2019年 絶海の孤島の灯台で、ほぼ2人だけの芝居に圧倒される。灯台を見るたび思い出しそうです。
あらすじ
ニューイングランドの孤島に2人の灯台守がやって来た。
ベテランのトーマス・ウェイク(ウイレム・デフォー)と未経験の若者イーフレイム・ウィンズロー(ロバート・パティンソン)。
2人は初日から喧嘩になるが、そんなときに島に嵐が訪れる・・
感想
鬼才と言われるロバート・エガース監督。またやってくれましたと言いたい作品。
ウイレム・デフォーはどんな怪演をするのかなんとなく想像がつきましたが、ロバート・パティンソン、必死で食らいついています。
男2人のガチの演技勝負。ストーリーも2人の感情の絡み合いが見どころです。
神話のメタファーとかいろいろ考察されていますが、この映画のみどころはそういうなぜそうなったかや起承転結の解き明かしではなく、孤島の灯台の2人の男を観る、そのことだけなのだと思います。

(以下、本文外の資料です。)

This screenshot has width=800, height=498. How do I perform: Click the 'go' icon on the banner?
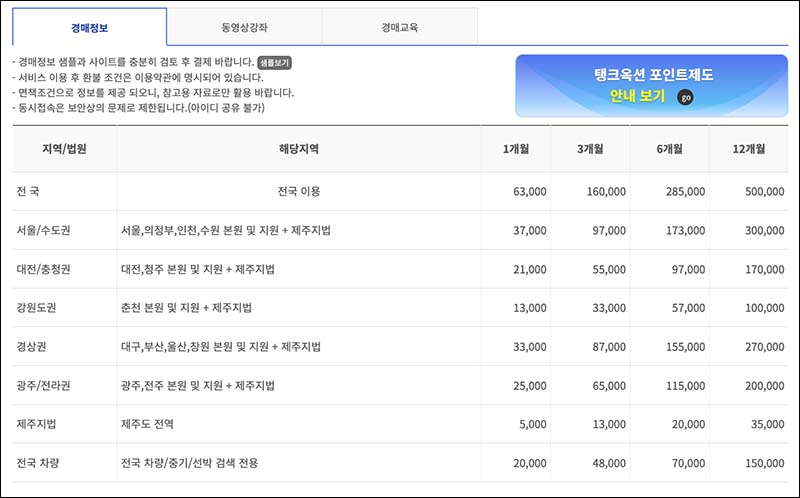click(x=685, y=97)
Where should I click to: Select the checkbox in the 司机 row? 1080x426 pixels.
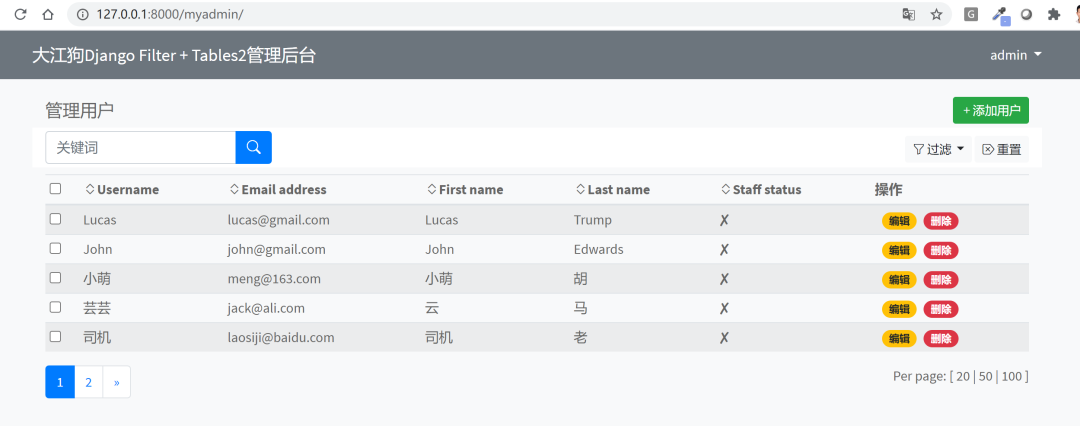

もっと言えば、冒頭の、島に2人の男が船で着いたときの、不穏な暗い画。これがこの映画の総てです。あとはこまごまとした男たちの感情の移り変わりをなでるように沿って行くだけ。
そしてすっくとそびえる灯台の明々しい灯りの火。狂ったようにみえる男たちがもとめた火がクライマックスを高らかに仕上げます。
モノクロの、しかし光と影がくっきりと私たちの心に残るこの作品。BGMの船の汽笛がよりいっそう胸騒ぎを呼び起こします。
この閉ざされた絶望感の世界に浸りたい方、そういうときもありますよね。逆に元気になるかもしれないので一度観てみてください。